On Wednesday, Dayton vetoed restrictions on abortion and symbolically vetoed a move to put a constitutional ban on same-sex marriage on the 2012 ballot.
"I urge Minnesotans to reject this mean-spirited, divisive, un-Minnesotan and un-American amendment," Dayton wrote in issuing his figurative marriage veto. "Minnesotans are better than this."
But the Republican majority that controls the Legislature says they are reflecting what mainstream Minnesotans want -- a constitutional definition of marriage as the union of a man and woman.
He's "trying to make a political statement," said Tom Prichard, president of the Minnesota Family Council, a key backer of the marriage amendment. "The governor has one vote. ... The audience that matters is the people of Minnesota, not what the governor is going to say."
Dayton has no power to block the amendment question from appearing on the 2012 ballot. Governors cannot stop constitutional amendments that win legislative approval.
Sending a message
But the proposed amendment, approved by a majority of lawmakers after emotional debate, arrived on his desk as a bill. So he took the opportunity to deliver a powerful message.
"Symbolic as it may be, I am exercising my legal responsibility to either sign or veto it," he said.
For amendment opponents, bruised by the legislative vote, the action had power.
"It is far, far more than symbolic," said Sen. Scott Dibble, DFL-Minneapolis, who is gay. "It improves the sense of optimism and hope that seemed to be eluding us this session. ... We've certainly taken punch to the gut, but we're still standing."
Dayton predicted the amendment will fail when it comes before voters next year.
The governor also doused the hopes of activists against abortion. Wednesday, as expected, he vetoed two measures that had been their key lobbying efforts this year.
One of those measures would have prohibited abortion after 20 weeks. The other would have banned the state from paying for abortions for low-income women.
Dayton called the 20-week ban "unconscionable." As for the other abortion bill, Dayton said "all women deserve to be healthy and safe. I will not approve a bill that infringes upon a woman's constitutionally protected rights, discriminates against a woman because of her socio-economic status and does not protect her health and safety."
Scott Fischbach, executive director of Minnesota Citizens Concerned for Life, said the vetoes were unfortunate. The bills, he said, "are common-sense mainstream pieces of legislation."
Backers said they could go around the governor with constitutional amendments, but that was not their preference.
That route, Fischbach said, is "always a possibility, but we want to work within the system."
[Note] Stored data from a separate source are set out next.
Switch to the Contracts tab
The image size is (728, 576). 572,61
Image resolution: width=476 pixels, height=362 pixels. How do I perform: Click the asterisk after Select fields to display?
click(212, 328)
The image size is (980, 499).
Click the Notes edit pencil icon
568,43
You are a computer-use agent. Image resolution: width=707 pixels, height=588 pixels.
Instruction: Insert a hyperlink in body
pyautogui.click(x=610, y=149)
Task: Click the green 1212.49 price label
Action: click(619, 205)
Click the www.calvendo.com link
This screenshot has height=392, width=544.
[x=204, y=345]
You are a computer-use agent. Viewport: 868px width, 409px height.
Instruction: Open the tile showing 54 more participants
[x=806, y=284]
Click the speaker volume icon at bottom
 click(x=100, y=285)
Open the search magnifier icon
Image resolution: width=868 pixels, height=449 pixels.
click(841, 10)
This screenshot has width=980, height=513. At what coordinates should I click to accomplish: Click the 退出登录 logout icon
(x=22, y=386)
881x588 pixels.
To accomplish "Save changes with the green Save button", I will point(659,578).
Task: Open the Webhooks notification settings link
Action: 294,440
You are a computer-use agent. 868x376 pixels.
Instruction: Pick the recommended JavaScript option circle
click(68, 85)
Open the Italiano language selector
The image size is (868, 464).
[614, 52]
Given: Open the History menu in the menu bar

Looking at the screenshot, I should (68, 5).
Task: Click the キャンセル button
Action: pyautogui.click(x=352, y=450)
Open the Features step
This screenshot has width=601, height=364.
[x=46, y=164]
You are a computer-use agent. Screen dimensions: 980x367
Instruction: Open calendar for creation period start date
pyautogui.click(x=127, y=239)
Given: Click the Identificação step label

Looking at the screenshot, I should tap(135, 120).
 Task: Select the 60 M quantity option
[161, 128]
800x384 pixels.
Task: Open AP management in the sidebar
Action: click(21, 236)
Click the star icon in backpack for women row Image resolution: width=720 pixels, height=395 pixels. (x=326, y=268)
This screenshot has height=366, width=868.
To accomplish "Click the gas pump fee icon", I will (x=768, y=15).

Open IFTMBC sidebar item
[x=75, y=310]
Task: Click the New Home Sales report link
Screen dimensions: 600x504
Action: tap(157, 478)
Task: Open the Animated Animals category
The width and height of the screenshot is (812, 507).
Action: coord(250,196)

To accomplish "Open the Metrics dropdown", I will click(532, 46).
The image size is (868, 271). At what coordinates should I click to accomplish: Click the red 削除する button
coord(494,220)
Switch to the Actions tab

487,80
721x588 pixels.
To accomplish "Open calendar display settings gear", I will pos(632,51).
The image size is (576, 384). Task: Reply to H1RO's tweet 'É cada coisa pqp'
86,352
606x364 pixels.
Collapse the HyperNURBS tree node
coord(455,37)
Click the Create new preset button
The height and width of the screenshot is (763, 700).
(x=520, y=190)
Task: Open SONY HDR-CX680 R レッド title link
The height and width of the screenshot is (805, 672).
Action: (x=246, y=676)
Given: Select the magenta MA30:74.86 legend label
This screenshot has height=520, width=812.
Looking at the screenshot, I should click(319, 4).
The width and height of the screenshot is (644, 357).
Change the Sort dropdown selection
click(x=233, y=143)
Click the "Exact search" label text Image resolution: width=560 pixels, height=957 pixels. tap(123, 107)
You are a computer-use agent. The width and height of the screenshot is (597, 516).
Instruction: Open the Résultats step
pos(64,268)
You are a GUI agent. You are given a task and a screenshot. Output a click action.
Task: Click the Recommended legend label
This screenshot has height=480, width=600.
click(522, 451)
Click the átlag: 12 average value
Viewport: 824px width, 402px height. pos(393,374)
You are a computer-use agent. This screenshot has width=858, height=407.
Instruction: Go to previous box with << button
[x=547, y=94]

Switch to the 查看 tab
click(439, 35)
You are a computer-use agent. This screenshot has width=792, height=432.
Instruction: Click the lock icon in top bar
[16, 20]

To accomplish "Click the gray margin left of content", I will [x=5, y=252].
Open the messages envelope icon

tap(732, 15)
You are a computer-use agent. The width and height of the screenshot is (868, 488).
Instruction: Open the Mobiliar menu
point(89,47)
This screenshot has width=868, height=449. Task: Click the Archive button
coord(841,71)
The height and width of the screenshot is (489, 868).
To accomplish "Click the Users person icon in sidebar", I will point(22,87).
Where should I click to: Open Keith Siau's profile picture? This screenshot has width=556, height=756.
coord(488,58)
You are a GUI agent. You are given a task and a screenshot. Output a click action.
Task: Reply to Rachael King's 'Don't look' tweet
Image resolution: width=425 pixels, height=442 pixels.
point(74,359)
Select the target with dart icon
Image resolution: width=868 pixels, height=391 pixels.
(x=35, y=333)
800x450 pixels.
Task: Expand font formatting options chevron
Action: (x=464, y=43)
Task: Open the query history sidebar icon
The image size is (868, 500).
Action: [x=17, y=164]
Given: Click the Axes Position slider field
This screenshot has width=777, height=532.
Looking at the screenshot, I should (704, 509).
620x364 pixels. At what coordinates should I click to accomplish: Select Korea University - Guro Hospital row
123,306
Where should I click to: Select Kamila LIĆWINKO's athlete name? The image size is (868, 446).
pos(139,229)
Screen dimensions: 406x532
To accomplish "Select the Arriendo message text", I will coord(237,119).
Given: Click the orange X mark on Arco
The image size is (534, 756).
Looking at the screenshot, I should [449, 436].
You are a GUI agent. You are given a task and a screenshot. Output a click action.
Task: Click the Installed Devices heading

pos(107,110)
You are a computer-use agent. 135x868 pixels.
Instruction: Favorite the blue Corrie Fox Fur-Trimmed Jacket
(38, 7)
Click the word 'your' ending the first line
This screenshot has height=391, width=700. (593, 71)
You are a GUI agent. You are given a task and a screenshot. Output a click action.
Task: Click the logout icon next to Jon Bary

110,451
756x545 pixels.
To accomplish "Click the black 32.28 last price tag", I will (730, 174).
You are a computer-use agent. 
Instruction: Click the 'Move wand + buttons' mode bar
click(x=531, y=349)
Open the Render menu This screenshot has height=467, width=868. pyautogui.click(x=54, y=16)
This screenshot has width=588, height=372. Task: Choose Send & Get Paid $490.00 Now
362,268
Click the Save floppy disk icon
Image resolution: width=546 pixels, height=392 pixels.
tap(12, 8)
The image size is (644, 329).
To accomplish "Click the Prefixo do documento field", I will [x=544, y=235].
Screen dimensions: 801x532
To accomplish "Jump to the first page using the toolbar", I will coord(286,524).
Dayton may face the abortion language again. Fischbach said he would hope that if there is a special session, the measures would be revived.
More vetoes coming?
The governor is also due to act soon on the Legislature's voter ID measure, another key Republican priority. The measure would require voters to present photo identification before casting ballots and make other significant changes to election law.
Dayton said Wednesday that he had met with two lawmakers and the secretary of state to discuss the measure. Sen. Katie Sieben, Rep. Paul Thissen and Secretary of State Mark Ritchie all oppose the bill. Dayton said their advice may be "persuasive."
Minnesotans have already been persuaded. A recent Star Tribune poll found that 80 percent support the proposal.
Lawmakers introduced a constitutional amendment requiring the extra show of voter validity but did not bring the amendment to the House or Senate floors.